PROVIDED RECORDS »
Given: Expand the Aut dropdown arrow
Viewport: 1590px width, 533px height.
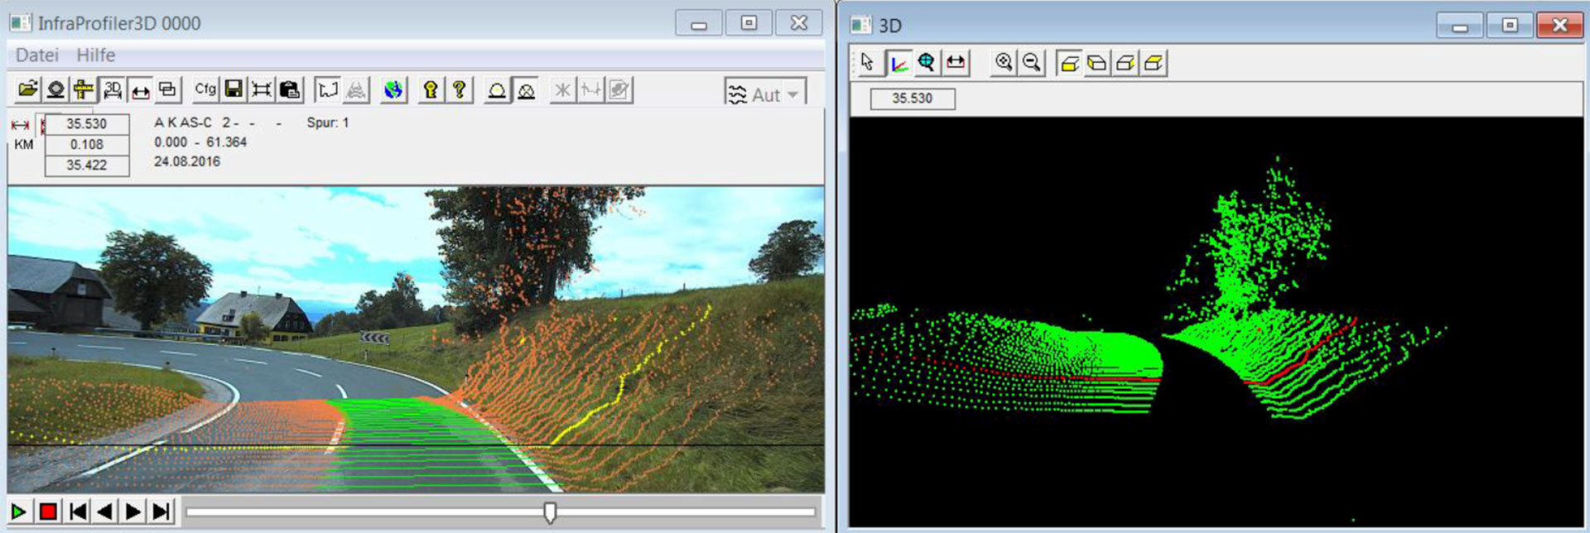Looking at the screenshot, I should [x=793, y=94].
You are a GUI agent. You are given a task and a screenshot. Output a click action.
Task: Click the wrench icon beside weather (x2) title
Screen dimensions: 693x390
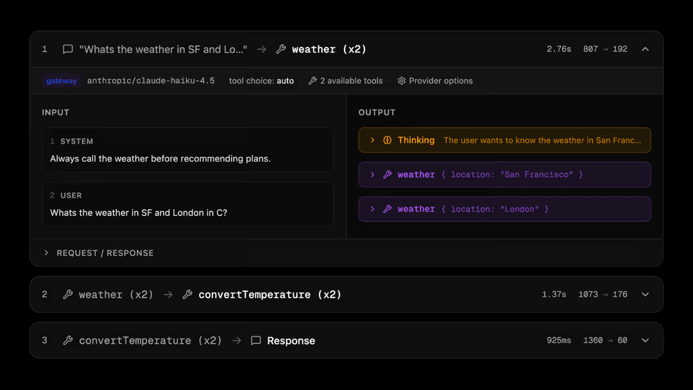pos(280,49)
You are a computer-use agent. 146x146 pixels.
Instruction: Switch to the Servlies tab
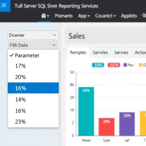100,52
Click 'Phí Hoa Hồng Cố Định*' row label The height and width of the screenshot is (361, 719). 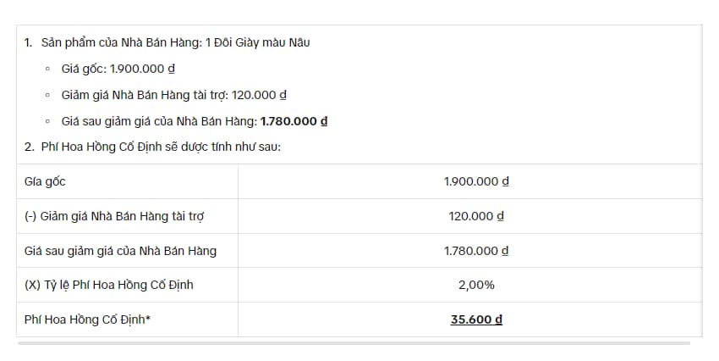pos(88,319)
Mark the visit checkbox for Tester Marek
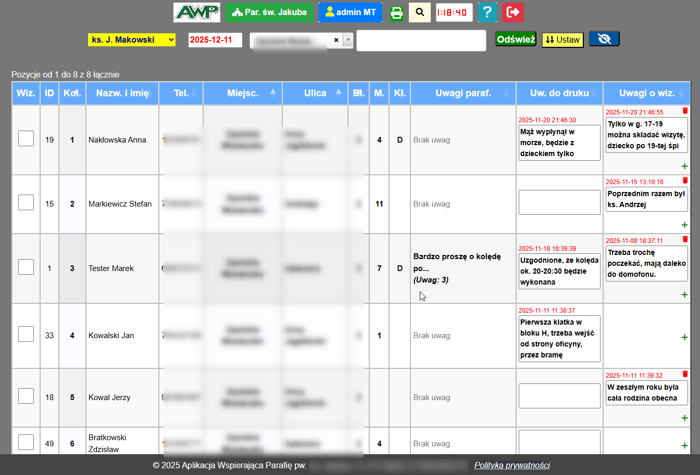The height and width of the screenshot is (475, 700). (x=26, y=267)
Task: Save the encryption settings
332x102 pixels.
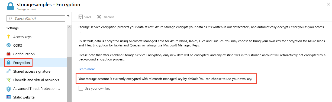Action: [85, 17]
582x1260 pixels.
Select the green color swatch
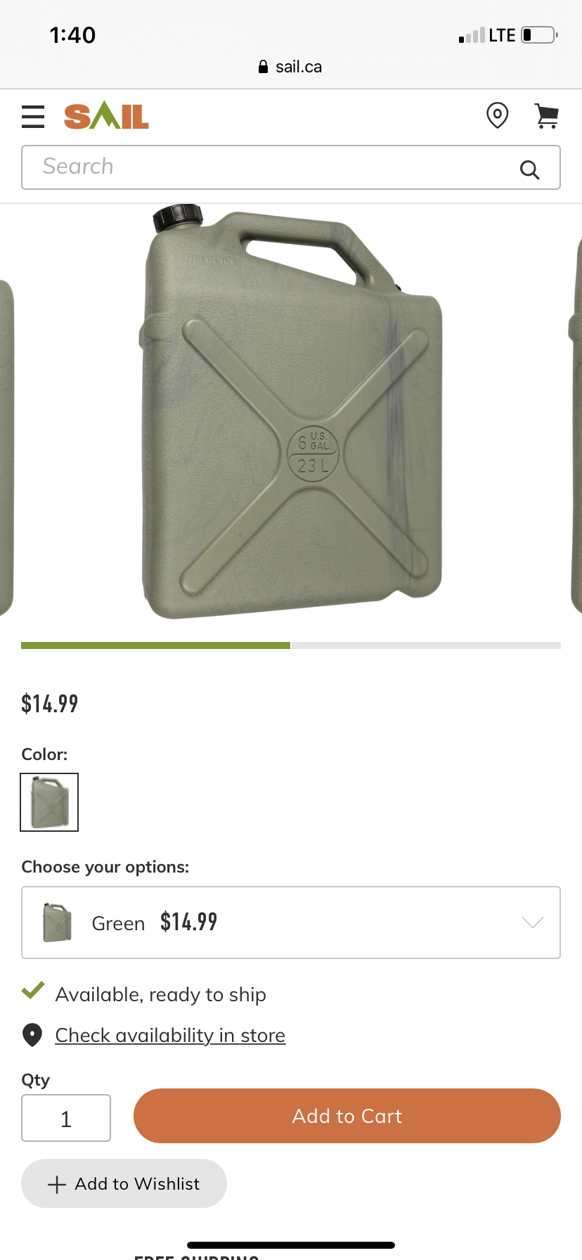click(x=49, y=802)
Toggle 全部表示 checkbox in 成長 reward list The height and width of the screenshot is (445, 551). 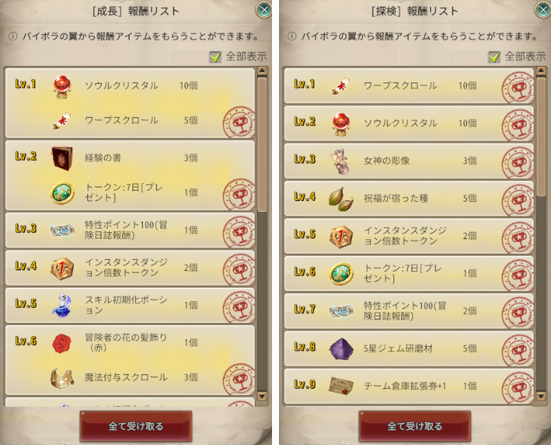pyautogui.click(x=215, y=57)
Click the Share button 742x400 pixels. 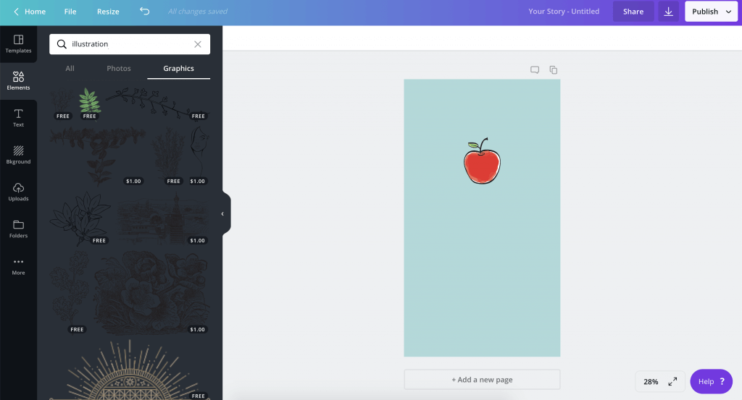pos(633,12)
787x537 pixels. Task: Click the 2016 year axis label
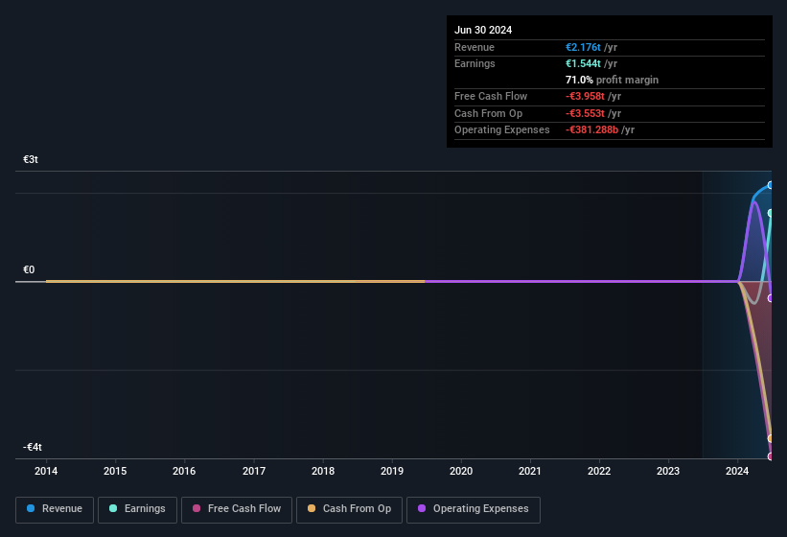tap(184, 471)
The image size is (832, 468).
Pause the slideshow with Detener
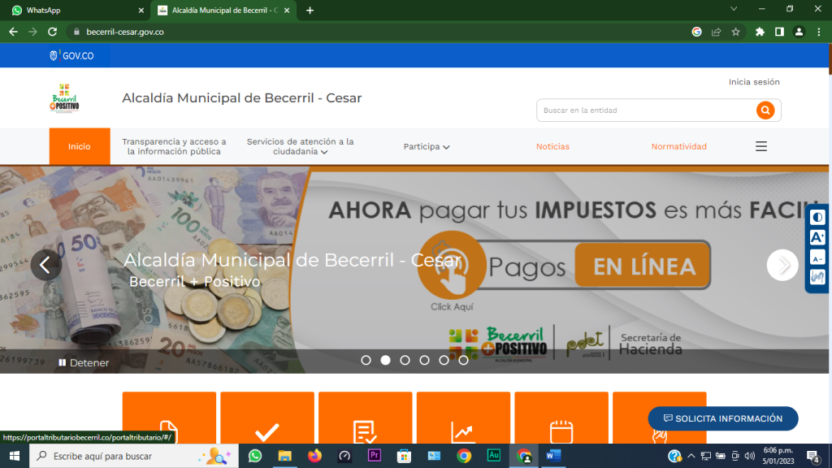[84, 362]
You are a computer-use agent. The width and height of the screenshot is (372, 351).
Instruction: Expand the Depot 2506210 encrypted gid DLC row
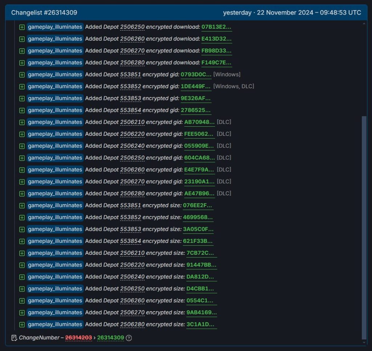22,122
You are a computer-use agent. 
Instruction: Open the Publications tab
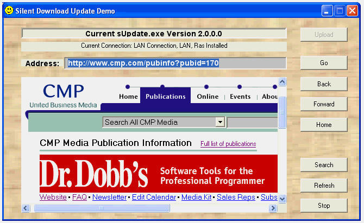pyautogui.click(x=166, y=97)
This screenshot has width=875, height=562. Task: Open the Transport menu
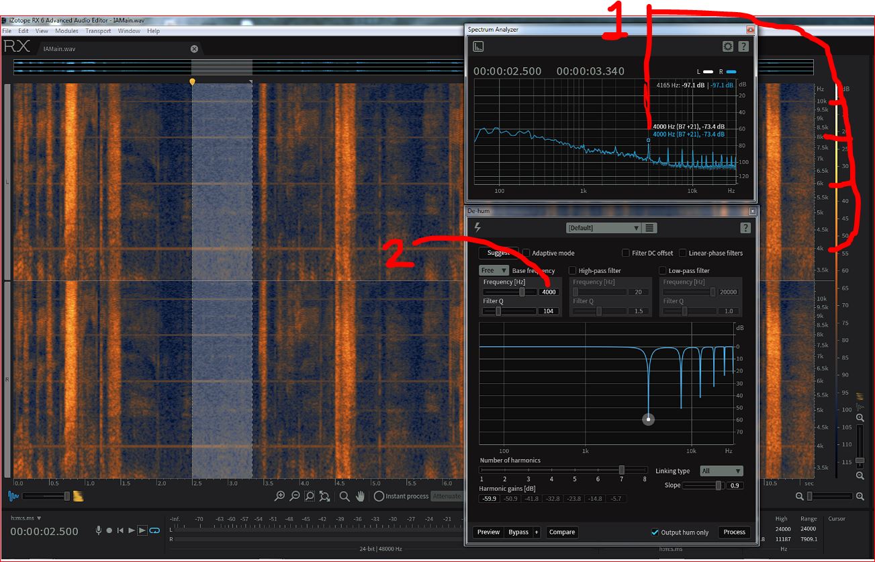[x=98, y=31]
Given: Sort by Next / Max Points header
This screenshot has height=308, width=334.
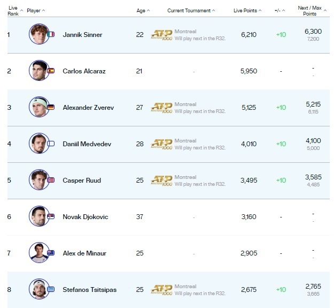Looking at the screenshot, I should 313,11.
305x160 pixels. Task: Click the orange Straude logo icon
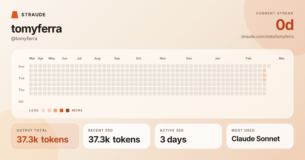[x=15, y=15]
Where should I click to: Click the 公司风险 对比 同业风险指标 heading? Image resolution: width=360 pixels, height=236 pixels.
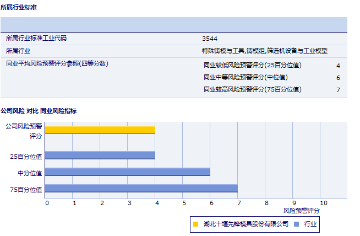coord(39,111)
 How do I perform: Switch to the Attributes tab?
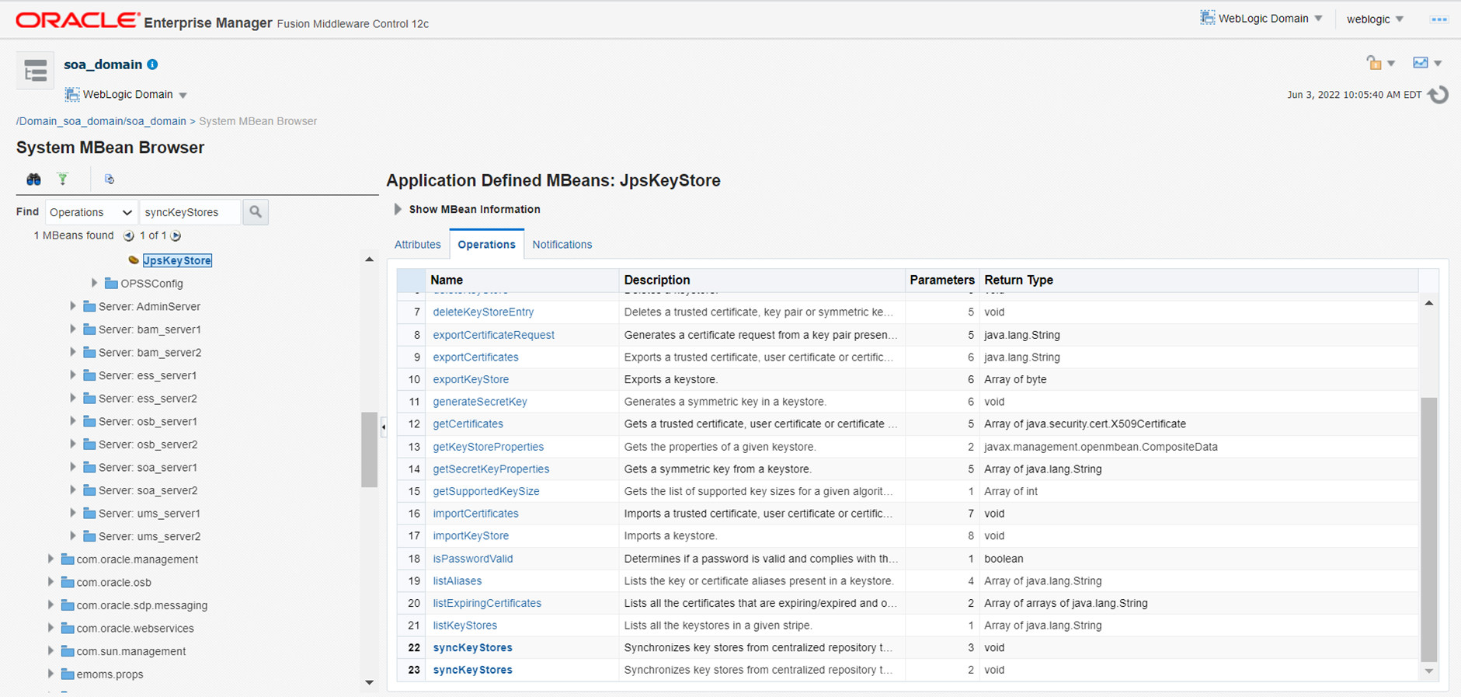click(x=417, y=244)
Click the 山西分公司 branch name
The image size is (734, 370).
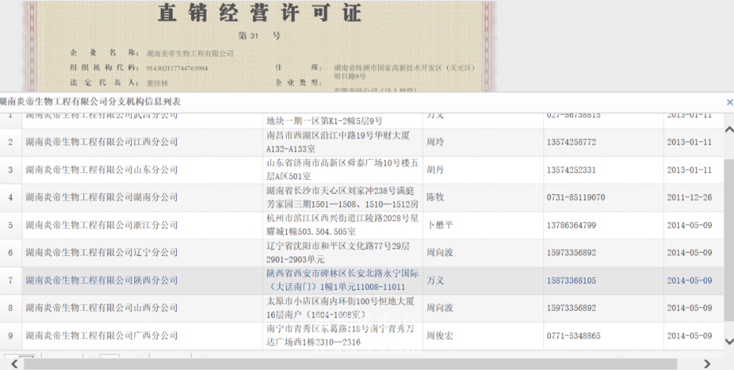point(101,308)
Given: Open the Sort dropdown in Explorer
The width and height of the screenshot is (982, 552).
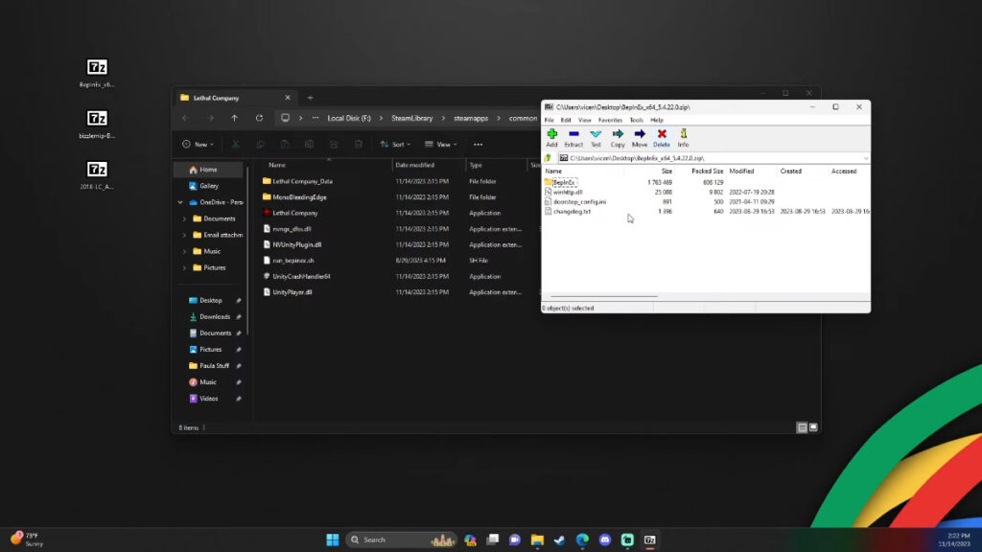Looking at the screenshot, I should [x=398, y=145].
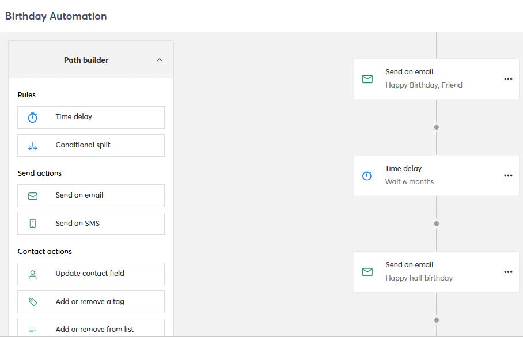This screenshot has width=523, height=337.
Task: Click envelope icon on Happy half birthday step
Action: [x=367, y=272]
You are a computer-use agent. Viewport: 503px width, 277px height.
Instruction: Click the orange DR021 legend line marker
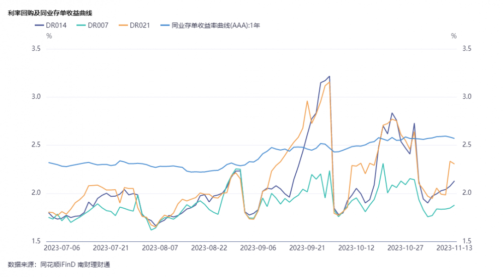[123, 25]
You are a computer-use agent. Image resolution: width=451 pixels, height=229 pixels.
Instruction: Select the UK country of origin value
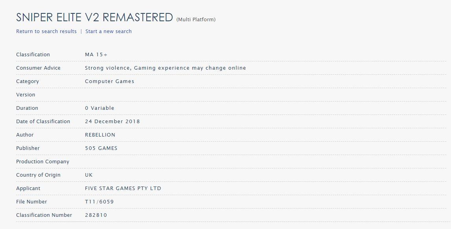89,175
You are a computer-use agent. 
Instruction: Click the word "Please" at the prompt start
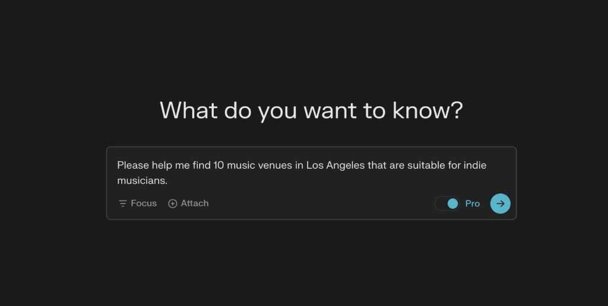pyautogui.click(x=132, y=165)
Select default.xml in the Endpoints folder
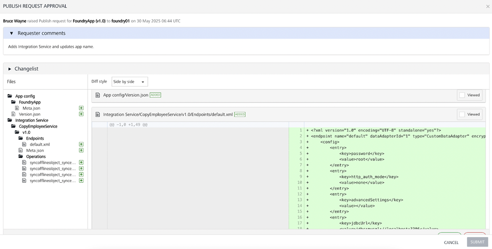This screenshot has width=492, height=249. tap(40, 144)
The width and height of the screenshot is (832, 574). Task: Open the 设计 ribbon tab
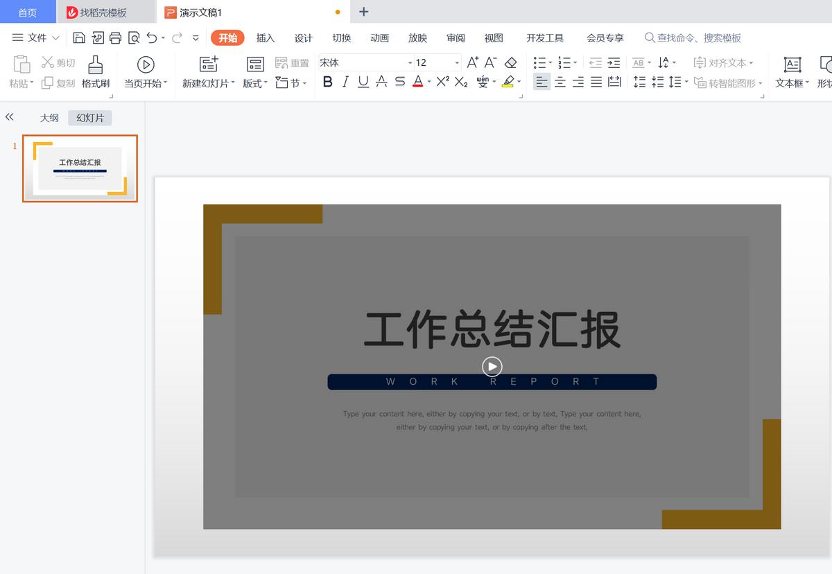[x=303, y=38]
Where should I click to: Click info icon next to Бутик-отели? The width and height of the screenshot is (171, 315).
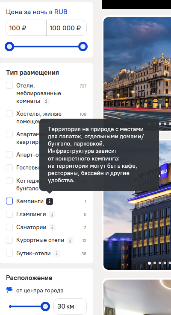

TASK OBJECTIVE » Beginning with the line that holds "You are a computer-use agent. Image", return each line through the end of the records above exactly. Do not include pictures.

RESPONSE AREA »
You are a computer-use agent. Image resolution: width=451 pixels, height=229 pixels.
Instruction: Select the UK country of origin value
89,175
You are a computer-use agent. 
Instruction: Click the word "Please" at the prompt start
pyautogui.click(x=132, y=165)
Select default.xml in the Endpoints folder
This screenshot has width=492, height=249. tap(40, 144)
The width and height of the screenshot is (832, 574). Task: Open the 设计 ribbon tab
[x=303, y=38]
Where should I click to: Click info icon next to Бутик-отели? The width and height of the screenshot is (171, 315).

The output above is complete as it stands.